柳如是见刘慧明送了她一个礼盒,大喜过望,连忙伸手接了过来。
刘慧明笑着道,“不打开看看?”
这个时代不习惯当面拆开别人的送的礼物,柳如是闻言迟疑了一下,道,“先生赐的礼物定然是珍贵无比,弟子哪敢当面开解。”
刘慧明道,“无妨,尽管打开吧,不喜欢我再送你其他的,但是我相信你们女人一定会喜欢的。”

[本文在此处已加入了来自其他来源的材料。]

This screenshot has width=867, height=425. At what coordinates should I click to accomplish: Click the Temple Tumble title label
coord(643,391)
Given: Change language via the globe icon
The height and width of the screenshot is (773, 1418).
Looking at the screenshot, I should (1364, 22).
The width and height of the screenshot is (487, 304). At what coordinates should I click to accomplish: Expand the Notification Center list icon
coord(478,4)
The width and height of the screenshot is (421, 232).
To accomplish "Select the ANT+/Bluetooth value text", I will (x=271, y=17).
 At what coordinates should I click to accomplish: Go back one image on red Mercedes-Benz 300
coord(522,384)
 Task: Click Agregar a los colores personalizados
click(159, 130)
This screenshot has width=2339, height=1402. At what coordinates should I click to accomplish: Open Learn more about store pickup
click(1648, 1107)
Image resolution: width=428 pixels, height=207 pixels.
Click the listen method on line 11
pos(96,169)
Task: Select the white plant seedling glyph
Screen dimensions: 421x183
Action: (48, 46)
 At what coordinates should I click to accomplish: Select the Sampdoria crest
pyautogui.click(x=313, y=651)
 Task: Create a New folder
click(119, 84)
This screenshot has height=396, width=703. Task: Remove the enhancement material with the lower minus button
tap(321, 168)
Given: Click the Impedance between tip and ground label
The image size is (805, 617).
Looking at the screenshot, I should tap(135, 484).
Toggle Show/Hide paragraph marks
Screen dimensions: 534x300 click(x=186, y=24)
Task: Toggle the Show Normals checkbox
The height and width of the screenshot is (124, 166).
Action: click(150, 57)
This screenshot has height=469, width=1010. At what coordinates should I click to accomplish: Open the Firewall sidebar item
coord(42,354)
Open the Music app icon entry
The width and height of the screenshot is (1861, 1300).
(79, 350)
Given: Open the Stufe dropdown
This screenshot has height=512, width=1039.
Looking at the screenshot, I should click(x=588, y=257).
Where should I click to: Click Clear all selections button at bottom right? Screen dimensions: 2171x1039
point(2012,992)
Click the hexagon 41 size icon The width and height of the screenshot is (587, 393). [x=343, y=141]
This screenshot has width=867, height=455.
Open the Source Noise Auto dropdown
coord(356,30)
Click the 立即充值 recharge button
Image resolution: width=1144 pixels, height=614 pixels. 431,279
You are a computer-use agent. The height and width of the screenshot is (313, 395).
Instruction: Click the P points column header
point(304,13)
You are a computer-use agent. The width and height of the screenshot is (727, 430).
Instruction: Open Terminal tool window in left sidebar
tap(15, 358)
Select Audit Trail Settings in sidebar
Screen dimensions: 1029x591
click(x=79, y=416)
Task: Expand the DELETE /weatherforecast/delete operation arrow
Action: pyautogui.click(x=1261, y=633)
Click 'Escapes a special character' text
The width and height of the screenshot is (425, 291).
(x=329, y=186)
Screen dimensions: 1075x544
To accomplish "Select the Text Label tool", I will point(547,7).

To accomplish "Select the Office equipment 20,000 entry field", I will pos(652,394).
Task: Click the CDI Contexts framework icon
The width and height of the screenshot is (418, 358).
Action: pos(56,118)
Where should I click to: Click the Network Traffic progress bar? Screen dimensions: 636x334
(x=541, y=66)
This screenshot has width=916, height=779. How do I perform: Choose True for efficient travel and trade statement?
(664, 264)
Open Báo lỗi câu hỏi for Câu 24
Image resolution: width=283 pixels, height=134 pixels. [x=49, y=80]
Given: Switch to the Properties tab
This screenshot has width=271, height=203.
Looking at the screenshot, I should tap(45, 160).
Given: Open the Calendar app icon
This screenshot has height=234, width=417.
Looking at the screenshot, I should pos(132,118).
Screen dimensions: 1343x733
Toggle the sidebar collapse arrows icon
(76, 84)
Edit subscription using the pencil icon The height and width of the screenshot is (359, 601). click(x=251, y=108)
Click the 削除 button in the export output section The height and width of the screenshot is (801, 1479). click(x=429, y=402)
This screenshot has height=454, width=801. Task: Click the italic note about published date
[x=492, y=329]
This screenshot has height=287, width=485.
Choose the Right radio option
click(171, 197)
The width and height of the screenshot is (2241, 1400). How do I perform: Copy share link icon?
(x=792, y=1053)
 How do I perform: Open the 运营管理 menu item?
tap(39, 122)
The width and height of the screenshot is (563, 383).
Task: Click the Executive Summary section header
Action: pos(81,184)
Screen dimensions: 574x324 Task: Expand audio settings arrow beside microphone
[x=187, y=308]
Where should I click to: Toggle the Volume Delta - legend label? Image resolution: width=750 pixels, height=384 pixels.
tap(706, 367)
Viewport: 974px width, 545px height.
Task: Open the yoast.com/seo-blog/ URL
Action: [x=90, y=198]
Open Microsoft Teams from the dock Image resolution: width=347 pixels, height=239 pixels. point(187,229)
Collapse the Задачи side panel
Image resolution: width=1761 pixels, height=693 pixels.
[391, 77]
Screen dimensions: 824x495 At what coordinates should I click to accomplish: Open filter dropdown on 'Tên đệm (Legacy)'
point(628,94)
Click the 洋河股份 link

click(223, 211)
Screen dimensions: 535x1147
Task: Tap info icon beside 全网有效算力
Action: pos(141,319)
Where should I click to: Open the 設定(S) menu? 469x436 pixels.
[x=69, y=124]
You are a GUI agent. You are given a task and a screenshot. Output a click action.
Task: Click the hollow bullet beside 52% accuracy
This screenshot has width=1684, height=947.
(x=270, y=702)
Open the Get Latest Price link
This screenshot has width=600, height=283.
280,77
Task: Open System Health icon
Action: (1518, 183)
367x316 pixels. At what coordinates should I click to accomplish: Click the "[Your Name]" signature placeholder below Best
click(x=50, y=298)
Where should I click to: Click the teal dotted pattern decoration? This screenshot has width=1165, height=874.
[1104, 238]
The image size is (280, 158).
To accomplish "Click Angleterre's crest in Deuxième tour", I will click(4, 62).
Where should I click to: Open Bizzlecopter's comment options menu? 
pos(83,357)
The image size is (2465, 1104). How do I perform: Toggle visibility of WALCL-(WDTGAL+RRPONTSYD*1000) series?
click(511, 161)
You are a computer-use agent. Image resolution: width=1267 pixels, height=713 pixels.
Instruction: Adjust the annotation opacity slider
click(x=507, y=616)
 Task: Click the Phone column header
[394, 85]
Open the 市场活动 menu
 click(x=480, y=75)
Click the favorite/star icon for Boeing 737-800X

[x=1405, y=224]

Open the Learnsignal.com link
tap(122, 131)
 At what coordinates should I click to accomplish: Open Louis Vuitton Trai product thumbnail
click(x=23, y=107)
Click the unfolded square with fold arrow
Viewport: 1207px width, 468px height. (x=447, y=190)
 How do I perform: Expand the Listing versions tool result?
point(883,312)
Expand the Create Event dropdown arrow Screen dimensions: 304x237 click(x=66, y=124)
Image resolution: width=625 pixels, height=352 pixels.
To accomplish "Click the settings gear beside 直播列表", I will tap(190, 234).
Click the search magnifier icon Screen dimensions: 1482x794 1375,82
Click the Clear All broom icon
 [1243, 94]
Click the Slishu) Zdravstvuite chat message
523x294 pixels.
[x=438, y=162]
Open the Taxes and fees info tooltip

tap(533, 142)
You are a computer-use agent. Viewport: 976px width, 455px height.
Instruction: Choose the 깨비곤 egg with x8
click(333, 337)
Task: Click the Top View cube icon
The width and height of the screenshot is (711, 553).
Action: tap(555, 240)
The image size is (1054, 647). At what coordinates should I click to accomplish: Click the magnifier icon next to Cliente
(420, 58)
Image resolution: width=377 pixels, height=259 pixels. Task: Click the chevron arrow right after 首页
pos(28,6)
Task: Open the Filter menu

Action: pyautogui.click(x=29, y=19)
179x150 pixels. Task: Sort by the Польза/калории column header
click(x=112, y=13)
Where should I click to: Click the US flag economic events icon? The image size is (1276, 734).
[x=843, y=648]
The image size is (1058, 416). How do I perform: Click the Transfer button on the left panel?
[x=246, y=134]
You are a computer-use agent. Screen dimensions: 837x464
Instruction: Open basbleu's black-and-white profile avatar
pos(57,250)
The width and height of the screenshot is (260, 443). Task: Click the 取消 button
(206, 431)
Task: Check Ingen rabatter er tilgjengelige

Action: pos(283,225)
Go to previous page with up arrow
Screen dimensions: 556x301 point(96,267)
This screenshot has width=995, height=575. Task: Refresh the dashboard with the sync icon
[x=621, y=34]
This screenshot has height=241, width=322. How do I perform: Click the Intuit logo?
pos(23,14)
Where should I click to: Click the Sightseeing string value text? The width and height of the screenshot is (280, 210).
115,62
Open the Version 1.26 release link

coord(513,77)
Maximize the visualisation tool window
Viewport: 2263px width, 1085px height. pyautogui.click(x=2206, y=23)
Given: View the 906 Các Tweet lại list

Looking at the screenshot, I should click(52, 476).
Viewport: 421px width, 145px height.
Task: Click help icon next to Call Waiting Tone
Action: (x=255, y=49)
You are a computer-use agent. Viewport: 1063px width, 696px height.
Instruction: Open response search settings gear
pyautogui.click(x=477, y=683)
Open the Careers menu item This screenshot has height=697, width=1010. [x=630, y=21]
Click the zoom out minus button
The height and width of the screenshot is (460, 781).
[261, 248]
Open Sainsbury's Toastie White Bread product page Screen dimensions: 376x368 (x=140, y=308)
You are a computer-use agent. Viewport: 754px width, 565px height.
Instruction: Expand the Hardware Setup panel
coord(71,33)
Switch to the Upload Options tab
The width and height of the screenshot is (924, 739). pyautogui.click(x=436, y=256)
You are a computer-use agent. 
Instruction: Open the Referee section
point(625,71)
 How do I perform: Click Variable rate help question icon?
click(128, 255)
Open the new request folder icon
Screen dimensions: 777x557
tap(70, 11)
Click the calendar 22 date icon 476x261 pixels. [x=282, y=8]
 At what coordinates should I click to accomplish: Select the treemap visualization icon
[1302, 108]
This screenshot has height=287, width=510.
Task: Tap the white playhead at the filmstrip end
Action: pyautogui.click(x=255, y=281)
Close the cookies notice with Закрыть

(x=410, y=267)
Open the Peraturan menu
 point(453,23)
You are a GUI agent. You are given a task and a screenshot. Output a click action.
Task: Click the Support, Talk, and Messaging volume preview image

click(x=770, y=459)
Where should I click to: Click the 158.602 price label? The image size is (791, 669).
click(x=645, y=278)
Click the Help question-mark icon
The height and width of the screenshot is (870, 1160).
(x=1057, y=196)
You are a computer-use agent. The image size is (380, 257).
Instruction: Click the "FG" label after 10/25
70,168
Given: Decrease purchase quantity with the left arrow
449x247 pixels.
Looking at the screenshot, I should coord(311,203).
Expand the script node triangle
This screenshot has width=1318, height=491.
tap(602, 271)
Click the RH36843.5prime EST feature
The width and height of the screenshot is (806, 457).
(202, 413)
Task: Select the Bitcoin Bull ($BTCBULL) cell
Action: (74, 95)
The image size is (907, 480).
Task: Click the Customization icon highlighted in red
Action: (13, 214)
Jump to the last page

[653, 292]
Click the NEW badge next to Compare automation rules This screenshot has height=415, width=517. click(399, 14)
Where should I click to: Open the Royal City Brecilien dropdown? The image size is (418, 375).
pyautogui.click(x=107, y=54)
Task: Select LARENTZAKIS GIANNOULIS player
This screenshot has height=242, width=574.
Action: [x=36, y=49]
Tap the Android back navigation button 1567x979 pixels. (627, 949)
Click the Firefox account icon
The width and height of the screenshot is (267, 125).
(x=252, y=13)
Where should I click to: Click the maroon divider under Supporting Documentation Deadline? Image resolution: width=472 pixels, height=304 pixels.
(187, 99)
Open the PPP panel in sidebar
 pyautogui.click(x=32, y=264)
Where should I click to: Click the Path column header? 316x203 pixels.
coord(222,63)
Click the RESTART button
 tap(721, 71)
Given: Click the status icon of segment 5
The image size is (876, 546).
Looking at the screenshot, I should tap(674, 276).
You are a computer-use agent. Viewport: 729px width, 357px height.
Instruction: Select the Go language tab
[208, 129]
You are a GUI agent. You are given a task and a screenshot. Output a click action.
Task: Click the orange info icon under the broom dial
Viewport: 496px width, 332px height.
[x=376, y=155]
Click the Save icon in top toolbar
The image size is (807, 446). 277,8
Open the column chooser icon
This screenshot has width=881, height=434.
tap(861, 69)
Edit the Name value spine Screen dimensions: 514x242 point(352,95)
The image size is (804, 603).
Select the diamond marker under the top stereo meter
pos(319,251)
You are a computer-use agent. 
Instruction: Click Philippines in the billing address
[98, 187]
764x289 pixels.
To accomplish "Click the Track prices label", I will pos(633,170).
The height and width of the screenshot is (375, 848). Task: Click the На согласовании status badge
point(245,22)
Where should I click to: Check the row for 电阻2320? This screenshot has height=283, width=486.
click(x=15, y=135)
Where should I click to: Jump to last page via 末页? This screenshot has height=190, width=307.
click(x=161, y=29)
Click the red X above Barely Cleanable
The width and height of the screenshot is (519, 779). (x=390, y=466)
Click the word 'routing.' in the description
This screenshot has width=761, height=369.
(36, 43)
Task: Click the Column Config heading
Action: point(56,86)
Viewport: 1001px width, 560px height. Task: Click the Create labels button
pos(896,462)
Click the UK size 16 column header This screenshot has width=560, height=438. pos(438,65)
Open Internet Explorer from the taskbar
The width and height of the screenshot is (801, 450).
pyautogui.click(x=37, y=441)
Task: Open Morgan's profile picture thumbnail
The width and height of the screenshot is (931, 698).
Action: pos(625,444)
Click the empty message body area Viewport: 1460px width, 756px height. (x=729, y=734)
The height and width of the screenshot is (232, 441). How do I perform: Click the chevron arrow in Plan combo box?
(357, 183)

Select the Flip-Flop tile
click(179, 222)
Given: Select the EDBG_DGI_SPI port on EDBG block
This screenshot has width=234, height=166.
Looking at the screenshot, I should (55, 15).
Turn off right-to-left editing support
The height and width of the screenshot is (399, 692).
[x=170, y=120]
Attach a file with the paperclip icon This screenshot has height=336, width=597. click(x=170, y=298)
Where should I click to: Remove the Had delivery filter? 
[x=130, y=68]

柳如是听他这么说,顿时来了兴趣,也顾不得传统礼节了,小心翼翼地打开礼盒,见是一颗酒红色的宝石,只是这石头有太多面了,通体晶莹透亮,显得特别好看。宝石镶在一个银圈里面,银圈上有丝带,可以挂在脖子上,饶是她博闻强识,也不知道是什么宝贝。
刘慧明解释道,“这叫钻石,是西洋宫廷贵族才能佩戴的宝物,中秋节下面的人送的,我拿着也没什么用,就送你吧!”
柳如是要是现代人的话估计马上就要对刘慧明宽衣解带,因为这颗钻石实在不小,比鸽子蛋还要大点儿,放在现代社会绝对是无价之宝。
但是在大明的人更喜欢金银、猫眼翡翠之类的宝物,钻石是上不得台面的,因此,柳如是手里虽然攥着无价之宝,却并未察觉。
饶是如此,她心里也是很高兴的,喜道,“弟子谢先生厚赐!”
刘慧明打了一个哈欠,上午和士子们吹牛太耗脑力了,现在开始犯困了。
柳如是见他精神不济,忙起身告辞,“打扰先生休息了,弟子告辞!”
“没事!打几个哈欠,抽一袋烟就过去了。”刘慧明笑了笑,问道,“你的封诰下来了吗?”
柳如是脸一红,故作气恼道,“哼,我就知道这事是您的手笔。”
刘慧明哈哈大笑,道,“我这一石三鸟之计怎么样?”
柳如是收起刚才的暧昧,哼了一声道,“老师既然不喜拙夫,为何又要用他?”
刘慧明摆摆手,道,“其实我是很喜欢钱老的,早就想荐他入朝为官,只是皇上不放心,我就只好帮他跟东林党和复社做个切割了。顺便也帮你一把嘛,谁让你是我学生呢?”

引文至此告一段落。